Consider this: three corporations control more than half (55 per cent) of the world's commercial seed market, and a total 10 control over three-quarters (76 per cent). You will recognize Monsanto as a top player on this list, as well as Dupont and Syngenta. When it comes to pesticides, a mere six firms hold 75 per cent of the global agrochemical market. And only 10 pesticide companies control almost 95 per cent of the global market. Names like Syngenta, Bayer, Dow and Monsanto, among others, are on this list.

Keeping abreast of recent changes to agricultural law in this country is tough. The story is tangled, with Bill C-18 written to fit the requirements of commercial conventions such as UPOV'91 and international agreements such as CETA and the TPP.

The CETA is a free trade agreement between Canada and the European Union, and the largest that Canada has signed since NAFTA. It was passed by the Harper Conservatives and awaits ratification in the EU. Intellectual property rights in CETA would permit precautionary seizure of farmers' assets on allegations of patent infringement.

The TPP is a free trade agreement between 12 countries operating in the Pacific zone. The Liberal government has signed the TPP, but as I write, the agreement has not been ratified and the federal government states that it is seeking input. The UPOV'91 model laws for Plant Breeders' Rights and gene-patented seed are prerequisite laws for countries joining the TPP.

In 2015, the federal Conservatives rammed through Bill C-18, the Agricultural Growth Act. That omnibus legislation was opposed by many farmers and rural municipalities for many reasons, including that it did not respect farmers' right to seed and that it brings Plant Breeders' Rights laws in line with the even more restrictive UPOV'91 international convention.

UPOV'91 protects the patent or ownership of seed varieties, from cereals to grains.
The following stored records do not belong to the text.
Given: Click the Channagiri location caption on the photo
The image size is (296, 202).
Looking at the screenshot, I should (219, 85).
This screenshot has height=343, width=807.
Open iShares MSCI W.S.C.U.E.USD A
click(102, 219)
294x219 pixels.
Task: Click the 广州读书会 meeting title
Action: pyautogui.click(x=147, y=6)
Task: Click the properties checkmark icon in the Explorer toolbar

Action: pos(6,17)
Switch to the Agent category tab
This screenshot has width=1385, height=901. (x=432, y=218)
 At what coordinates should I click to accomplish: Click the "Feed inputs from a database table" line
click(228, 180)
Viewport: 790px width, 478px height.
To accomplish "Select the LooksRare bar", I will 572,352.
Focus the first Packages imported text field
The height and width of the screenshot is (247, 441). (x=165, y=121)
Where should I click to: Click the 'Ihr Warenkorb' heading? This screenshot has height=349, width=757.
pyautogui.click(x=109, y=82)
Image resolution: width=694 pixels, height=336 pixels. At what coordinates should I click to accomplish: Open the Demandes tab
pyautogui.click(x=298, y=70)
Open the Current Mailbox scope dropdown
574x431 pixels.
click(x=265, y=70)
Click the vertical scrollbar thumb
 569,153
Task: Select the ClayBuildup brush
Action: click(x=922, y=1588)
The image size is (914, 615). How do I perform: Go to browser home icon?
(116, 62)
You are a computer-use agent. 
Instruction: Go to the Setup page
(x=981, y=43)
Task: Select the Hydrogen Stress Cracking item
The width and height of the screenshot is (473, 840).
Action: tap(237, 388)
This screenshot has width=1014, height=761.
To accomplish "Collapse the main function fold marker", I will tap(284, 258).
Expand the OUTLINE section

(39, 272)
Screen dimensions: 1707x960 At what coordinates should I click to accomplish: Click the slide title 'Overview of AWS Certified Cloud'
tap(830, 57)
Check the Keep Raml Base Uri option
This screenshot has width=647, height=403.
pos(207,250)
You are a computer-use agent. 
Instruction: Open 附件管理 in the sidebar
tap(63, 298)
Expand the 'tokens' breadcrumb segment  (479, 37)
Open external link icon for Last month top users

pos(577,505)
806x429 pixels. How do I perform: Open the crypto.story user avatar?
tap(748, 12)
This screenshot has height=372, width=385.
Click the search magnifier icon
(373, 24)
In order to be a signatory to the TPP, the Canadian government needed to bring its Plants Breeders' Rights and gene-patent seed legislation in line with UPOV'91. The new Agricultural Growth Act essentially makes it a "privilege" for farmers to stock seed for future use. Farmers can no longer exchange, give away or trade seed registered by a commercial developer such as Monsanto.

These days, family farmers across the country may well be asking: "What next?" Unlike their grandparents, today's farmers can no longer assume they will continue to have the right to store and save seed from one year to the next. Storing of "copyrighted" seed is now regulated as "privilege." It is no longer a centuries-old right.

Family farmers are likely also wondering whether the recently elected federal Liberal government will reverse the damage done by the Harper Conservatives and support farmers' right to seed. Or, will the federal government ratify the TPP and further empower global corporations, many of them pharmaceuticals, whose business is based on seed patents, genetically modified seed, pesticides, insecticides and other farm inputs? The March budget contained some new research moneys for agriculture, and while important, that move is only one small step toward ensuring food security and food sovereignty.

What's required is a complete overhaul of Canada's agriculture policy. The Liberals could start with ensuring seed is accessible to all.

Lois Ross is a communications specialist, writer, and editor, living in Ottawa. Her column "At the farm gate" discusses issues that are key to food production here in Canada as well as internationally.